Would you transcribe each of the entries exactly, with nothing added or dropped?

**Records for processing**
************
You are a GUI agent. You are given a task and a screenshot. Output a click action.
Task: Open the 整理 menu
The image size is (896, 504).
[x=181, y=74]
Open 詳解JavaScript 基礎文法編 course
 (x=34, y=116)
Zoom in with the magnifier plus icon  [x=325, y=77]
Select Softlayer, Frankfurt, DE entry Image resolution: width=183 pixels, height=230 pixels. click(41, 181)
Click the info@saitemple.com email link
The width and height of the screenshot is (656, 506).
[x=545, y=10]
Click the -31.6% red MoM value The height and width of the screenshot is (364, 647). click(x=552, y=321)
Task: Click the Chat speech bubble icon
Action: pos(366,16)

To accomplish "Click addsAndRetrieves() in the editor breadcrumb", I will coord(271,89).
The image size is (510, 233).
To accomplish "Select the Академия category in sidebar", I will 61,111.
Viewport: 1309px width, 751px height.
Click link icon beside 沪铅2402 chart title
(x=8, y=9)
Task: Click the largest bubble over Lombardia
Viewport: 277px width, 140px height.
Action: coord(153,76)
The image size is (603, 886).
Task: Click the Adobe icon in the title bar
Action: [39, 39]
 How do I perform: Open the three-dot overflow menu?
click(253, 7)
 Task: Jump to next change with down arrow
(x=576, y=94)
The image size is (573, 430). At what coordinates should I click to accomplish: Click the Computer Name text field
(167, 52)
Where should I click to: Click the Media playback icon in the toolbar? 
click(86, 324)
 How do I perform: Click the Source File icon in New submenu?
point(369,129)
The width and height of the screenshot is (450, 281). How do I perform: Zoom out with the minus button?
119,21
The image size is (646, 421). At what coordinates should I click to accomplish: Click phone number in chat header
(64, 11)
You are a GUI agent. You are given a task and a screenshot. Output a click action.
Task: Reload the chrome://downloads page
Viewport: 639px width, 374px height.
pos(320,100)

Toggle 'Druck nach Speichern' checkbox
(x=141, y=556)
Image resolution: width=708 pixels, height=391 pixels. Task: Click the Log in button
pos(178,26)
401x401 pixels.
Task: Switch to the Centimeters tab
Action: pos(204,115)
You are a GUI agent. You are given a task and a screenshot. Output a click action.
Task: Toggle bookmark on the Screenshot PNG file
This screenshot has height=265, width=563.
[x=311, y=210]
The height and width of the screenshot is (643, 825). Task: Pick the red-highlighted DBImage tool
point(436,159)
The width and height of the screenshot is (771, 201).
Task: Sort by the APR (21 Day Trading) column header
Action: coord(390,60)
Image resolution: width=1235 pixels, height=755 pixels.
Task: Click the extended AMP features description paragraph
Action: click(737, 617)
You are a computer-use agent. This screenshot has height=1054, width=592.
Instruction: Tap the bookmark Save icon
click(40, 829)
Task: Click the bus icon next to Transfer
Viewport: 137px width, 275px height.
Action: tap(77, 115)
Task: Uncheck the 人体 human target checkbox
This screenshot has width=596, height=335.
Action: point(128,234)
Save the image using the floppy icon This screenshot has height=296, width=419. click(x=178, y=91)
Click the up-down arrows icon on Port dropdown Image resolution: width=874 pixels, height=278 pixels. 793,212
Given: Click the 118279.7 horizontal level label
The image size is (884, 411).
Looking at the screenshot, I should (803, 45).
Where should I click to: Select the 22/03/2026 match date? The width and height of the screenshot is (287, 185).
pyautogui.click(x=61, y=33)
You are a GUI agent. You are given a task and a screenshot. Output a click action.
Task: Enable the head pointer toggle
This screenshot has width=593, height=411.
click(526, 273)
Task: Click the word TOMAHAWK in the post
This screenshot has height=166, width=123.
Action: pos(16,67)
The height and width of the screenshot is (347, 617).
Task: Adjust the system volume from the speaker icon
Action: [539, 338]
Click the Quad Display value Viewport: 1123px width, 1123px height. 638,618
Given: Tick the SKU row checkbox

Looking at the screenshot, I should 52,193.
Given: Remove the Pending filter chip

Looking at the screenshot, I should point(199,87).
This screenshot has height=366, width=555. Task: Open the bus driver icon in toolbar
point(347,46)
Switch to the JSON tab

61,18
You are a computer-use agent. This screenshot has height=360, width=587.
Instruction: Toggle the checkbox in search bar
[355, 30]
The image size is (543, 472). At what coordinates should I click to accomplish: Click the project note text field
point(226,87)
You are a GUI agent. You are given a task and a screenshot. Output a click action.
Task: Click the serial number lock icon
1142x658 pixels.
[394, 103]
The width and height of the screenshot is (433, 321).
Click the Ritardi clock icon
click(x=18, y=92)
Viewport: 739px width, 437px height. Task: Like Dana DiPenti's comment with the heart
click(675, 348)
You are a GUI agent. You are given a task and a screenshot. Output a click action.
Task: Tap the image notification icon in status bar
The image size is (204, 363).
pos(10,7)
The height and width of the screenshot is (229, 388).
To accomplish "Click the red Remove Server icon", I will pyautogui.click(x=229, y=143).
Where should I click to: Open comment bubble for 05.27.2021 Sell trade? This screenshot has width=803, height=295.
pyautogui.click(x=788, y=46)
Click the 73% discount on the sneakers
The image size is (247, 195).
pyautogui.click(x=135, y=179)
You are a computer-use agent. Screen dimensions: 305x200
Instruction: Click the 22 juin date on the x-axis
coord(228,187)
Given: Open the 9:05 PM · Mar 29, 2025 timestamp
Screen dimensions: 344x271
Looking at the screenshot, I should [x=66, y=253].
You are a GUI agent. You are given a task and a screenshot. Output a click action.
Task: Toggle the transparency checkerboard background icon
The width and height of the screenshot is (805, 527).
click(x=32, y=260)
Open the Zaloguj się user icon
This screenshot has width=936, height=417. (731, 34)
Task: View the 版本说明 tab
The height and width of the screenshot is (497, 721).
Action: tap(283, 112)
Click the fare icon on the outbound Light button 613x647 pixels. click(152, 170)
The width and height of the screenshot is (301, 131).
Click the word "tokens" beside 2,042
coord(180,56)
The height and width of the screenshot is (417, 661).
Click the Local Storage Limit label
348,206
************
**Output for this task**
You are a GUI agent. You are given a task and a screenshot. Output a click action.
Task: Open the 整理 menu
The image size is (896, 504).
[x=181, y=74]
Open 詳解JavaScript 基礎文法編 course
 (x=34, y=116)
Zoom in with the magnifier plus icon  [x=325, y=77]
Select Softlayer, Frankfurt, DE entry Image resolution: width=183 pixels, height=230 pixels. click(41, 181)
Click the info@saitemple.com email link
The width and height of the screenshot is (656, 506).
[x=545, y=10]
Click the -31.6% red MoM value The height and width of the screenshot is (364, 647). click(x=552, y=321)
Task: Click the Chat speech bubble icon
Action: pos(366,16)

To accomplish "Click addsAndRetrieves() in the editor breadcrumb", I will coord(271,89).
The image size is (510, 233).
To accomplish "Select the Академия category in sidebar", I will 61,111.
Viewport: 1309px width, 751px height.
Click link icon beside 沪铅2402 chart title
(x=8, y=9)
Task: Click the largest bubble over Lombardia
Viewport: 277px width, 140px height.
Action: coord(153,76)
The image size is (603, 886).
Task: Click the Adobe icon in the title bar
Action: [39, 39]
 How do I perform: Open the three-dot overflow menu?
click(253, 7)
 Task: Jump to next change with down arrow
(x=576, y=94)
The image size is (573, 430). At what coordinates should I click to accomplish: Click the Computer Name text field
(167, 52)
Where should I click to: Click the Media playback icon in the toolbar? 
click(86, 324)
 How do I perform: Click the Source File icon in New submenu?
point(369,129)
The width and height of the screenshot is (450, 281). How do I perform: Zoom out with the minus button?
119,21
The image size is (646, 421). At what coordinates should I click to accomplish: Click phone number in chat header
(64, 11)
You are a GUI agent. You are given a task and a screenshot. Output a click action.
Task: Reload the chrome://downloads page
Viewport: 639px width, 374px height.
pos(320,100)

Toggle 'Druck nach Speichern' checkbox
(x=141, y=556)
Image resolution: width=708 pixels, height=391 pixels. Task: Click the Log in button
pos(178,26)
401x401 pixels.
Task: Switch to the Centimeters tab
Action: pos(204,115)
You are a GUI agent. You are given a task and a screenshot. Output a click action.
Task: Toggle bookmark on the Screenshot PNG file
This screenshot has height=265, width=563.
[x=311, y=210]
The height and width of the screenshot is (643, 825). Task: Pick the red-highlighted DBImage tool
point(436,159)
The width and height of the screenshot is (771, 201).
Task: Sort by the APR (21 Day Trading) column header
Action: coord(390,60)
Image resolution: width=1235 pixels, height=755 pixels.
Task: Click the extended AMP features description paragraph
Action: click(737, 617)
You are a computer-use agent. This screenshot has height=1054, width=592.
Instruction: Tap the bookmark Save icon
click(40, 829)
Task: Click the bus icon next to Transfer
Viewport: 137px width, 275px height.
Action: tap(77, 115)
Task: Uncheck the 人体 human target checkbox
This screenshot has width=596, height=335.
Action: point(128,234)
Save the image using the floppy icon This screenshot has height=296, width=419. click(x=178, y=91)
Click the up-down arrows icon on Port dropdown Image resolution: width=874 pixels, height=278 pixels. 793,212
Given: Click the 118279.7 horizontal level label
The image size is (884, 411).
Looking at the screenshot, I should (803, 45).
Where should I click to: Select the 22/03/2026 match date? The width and height of the screenshot is (287, 185).
pyautogui.click(x=61, y=33)
You are a GUI agent. You are given a task and a screenshot. Output a click action.
Task: Enable the head pointer toggle
This screenshot has width=593, height=411.
click(526, 273)
Task: Click the word TOMAHAWK in the post
This screenshot has height=166, width=123.
Action: pos(16,67)
The height and width of the screenshot is (347, 617).
Task: Adjust the system volume from the speaker icon
Action: [539, 338]
Click the Quad Display value Viewport: 1123px width, 1123px height. 638,618
Given: Tick the SKU row checkbox

Looking at the screenshot, I should 52,193.
Given: Remove the Pending filter chip

Looking at the screenshot, I should point(199,87).
This screenshot has height=366, width=555. Task: Open the bus driver icon in toolbar
point(347,46)
Switch to the JSON tab

61,18
You are a computer-use agent. This screenshot has height=360, width=587.
Instruction: Toggle the checkbox in search bar
[355, 30]
The image size is (543, 472). At what coordinates should I click to accomplish: Click the project note text field
point(226,87)
You are a GUI agent. You are given a task and a screenshot. Output a click action.
Task: Click the serial number lock icon
1142x658 pixels.
[394, 103]
The width and height of the screenshot is (433, 321).
Click the Ritardi clock icon
click(x=18, y=92)
Viewport: 739px width, 437px height. Task: Like Dana DiPenti's comment with the heart
click(675, 348)
You are a GUI agent. You are given a task and a screenshot. Output a click action.
Task: Tap the image notification icon in status bar
The image size is (204, 363).
pos(10,7)
The height and width of the screenshot is (229, 388).
To accomplish "Click the red Remove Server icon", I will pyautogui.click(x=229, y=143).
Where should I click to: Open comment bubble for 05.27.2021 Sell trade? This screenshot has width=803, height=295.
pyautogui.click(x=788, y=46)
Click the 73% discount on the sneakers
The image size is (247, 195).
pyautogui.click(x=135, y=179)
You are a computer-use agent. Screen dimensions: 305x200
Instruction: Click the 22 juin date on the x-axis
coord(228,187)
Given: Open the 9:05 PM · Mar 29, 2025 timestamp
Screen dimensions: 344x271
Looking at the screenshot, I should [x=66, y=253].
You are a GUI agent. You are given a task and a screenshot. Output a click action.
Task: Toggle the transparency checkerboard background icon
The width and height of the screenshot is (805, 527).
click(x=32, y=260)
Open the Zaloguj się user icon
This screenshot has width=936, height=417. (731, 34)
Task: View the 版本说明 tab
The height and width of the screenshot is (497, 721).
Action: tap(283, 112)
Click the fare icon on the outbound Light button 613x647 pixels. click(152, 170)
The width and height of the screenshot is (301, 131).
Click the word "tokens" beside 2,042
coord(180,56)
The height and width of the screenshot is (417, 661).
Click the Local Storage Limit label
348,206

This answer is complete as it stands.